**Data for this exercise:**
..............................
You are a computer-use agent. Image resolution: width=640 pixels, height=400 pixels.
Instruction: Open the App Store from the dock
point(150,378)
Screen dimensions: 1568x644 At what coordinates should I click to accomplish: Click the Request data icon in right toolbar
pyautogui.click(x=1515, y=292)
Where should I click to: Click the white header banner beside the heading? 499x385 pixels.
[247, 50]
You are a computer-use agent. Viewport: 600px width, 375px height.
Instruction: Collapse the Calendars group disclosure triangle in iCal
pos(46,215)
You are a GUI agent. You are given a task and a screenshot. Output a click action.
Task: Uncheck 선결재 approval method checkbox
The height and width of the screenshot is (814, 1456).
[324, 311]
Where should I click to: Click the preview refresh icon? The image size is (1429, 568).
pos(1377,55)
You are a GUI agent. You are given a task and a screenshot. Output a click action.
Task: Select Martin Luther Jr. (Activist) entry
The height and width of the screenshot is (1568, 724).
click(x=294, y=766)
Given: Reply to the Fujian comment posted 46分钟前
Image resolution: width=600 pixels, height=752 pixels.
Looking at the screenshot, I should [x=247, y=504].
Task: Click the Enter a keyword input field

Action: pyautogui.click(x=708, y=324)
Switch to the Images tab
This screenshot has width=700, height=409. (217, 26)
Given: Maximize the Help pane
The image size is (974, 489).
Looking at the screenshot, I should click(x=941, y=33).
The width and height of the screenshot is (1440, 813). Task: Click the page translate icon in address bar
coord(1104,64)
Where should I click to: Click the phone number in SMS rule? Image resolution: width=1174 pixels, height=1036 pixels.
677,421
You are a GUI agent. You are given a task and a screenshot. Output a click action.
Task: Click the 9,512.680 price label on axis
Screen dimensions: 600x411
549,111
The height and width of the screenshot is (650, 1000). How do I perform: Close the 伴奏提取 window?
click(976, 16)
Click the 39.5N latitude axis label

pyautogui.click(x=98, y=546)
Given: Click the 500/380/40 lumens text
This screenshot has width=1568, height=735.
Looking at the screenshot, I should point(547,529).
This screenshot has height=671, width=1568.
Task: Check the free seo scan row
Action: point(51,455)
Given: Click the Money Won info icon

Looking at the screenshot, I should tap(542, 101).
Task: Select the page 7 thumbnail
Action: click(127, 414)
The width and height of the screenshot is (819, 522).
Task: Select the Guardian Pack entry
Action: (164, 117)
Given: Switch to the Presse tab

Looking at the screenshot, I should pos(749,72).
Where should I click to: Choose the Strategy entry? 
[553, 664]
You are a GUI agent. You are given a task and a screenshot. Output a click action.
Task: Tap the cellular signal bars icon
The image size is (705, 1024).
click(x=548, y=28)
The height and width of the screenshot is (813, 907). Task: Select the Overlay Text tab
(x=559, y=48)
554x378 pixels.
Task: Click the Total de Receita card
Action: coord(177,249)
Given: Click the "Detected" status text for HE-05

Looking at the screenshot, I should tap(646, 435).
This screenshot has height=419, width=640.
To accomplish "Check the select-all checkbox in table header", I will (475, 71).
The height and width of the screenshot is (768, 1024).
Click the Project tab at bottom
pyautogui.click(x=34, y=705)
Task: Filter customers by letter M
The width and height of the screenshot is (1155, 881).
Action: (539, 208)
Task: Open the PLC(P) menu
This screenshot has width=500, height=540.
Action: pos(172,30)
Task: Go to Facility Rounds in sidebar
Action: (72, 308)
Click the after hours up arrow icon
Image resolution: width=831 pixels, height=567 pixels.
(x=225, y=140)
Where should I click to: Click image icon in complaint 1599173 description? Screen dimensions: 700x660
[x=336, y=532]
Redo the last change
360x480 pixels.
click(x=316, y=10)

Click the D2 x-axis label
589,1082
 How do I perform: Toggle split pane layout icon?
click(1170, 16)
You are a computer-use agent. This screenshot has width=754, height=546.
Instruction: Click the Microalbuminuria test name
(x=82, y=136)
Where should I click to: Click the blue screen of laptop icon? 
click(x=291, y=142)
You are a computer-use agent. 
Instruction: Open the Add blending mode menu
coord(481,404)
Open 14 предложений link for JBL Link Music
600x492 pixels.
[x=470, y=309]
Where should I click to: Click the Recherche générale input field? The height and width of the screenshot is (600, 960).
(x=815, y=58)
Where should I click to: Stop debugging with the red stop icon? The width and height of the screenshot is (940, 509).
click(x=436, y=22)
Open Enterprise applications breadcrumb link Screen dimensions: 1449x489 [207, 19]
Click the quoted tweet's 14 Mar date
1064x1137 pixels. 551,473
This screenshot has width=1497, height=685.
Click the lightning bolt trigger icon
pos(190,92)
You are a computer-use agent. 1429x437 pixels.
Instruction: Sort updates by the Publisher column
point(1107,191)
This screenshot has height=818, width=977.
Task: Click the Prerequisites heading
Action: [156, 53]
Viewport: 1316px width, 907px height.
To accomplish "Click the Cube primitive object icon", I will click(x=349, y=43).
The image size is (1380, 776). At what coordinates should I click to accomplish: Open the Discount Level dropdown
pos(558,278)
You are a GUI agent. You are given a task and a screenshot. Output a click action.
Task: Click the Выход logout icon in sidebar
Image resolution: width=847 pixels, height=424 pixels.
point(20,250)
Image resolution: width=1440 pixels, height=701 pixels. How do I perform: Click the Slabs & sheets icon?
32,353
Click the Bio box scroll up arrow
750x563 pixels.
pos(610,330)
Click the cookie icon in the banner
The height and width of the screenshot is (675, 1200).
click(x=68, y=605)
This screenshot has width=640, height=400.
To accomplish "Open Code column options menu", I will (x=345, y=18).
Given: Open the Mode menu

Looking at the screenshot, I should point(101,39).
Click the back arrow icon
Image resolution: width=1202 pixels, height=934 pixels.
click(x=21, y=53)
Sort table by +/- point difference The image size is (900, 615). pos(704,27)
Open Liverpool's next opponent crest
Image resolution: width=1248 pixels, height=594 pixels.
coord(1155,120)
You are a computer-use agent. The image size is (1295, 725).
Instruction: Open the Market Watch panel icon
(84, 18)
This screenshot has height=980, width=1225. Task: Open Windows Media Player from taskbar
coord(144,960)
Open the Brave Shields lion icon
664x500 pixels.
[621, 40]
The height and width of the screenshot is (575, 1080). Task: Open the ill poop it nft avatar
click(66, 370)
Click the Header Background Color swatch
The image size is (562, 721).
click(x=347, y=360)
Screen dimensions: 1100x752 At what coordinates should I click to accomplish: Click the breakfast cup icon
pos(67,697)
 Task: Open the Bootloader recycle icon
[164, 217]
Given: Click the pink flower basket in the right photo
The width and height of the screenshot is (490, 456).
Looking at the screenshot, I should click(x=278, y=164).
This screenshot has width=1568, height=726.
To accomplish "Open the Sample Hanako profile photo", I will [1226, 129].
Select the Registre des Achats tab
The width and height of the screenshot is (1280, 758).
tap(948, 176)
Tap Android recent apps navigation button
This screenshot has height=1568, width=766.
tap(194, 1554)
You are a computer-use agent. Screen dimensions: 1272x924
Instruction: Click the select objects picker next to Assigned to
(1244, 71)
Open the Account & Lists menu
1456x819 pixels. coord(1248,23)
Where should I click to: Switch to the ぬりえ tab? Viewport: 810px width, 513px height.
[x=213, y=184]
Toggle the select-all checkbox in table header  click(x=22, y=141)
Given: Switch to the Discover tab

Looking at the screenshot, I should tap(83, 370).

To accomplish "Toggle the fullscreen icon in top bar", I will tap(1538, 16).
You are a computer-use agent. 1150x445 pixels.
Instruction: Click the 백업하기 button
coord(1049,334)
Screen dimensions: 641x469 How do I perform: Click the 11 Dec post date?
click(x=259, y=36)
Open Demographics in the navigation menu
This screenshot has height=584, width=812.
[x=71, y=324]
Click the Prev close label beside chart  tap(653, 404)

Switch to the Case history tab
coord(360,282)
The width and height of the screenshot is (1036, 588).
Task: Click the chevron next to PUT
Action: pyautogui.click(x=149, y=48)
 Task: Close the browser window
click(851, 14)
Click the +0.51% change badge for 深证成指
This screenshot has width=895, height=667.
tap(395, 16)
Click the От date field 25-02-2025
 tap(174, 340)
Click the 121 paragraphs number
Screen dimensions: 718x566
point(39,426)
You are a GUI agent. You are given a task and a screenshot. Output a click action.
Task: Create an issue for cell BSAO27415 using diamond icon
..............................
**Activity:** Whatever else the listing above holds, retype exactly only the lines from the one containing "This screenshot has width=1497, height=685." to the one containing "Task: Click the Выход logout icon in sidebar", both ends kept.

**Exercise output:**
This screenshot has width=1497, height=685.
Click the lightning bolt trigger icon
pos(190,92)
You are a computer-use agent. 1429x437 pixels.
Instruction: Sort updates by the Publisher column
point(1107,191)
This screenshot has height=818, width=977.
Task: Click the Prerequisites heading
Action: [156, 53]
Viewport: 1316px width, 907px height.
To accomplish "Click the Cube primitive object icon", I will click(x=349, y=43).
The image size is (1380, 776). At what coordinates should I click to accomplish: Open the Discount Level dropdown
pos(558,278)
You are a GUI agent. You are given a task and a screenshot. Output a click action.
Task: Click the Выход logout icon in sidebar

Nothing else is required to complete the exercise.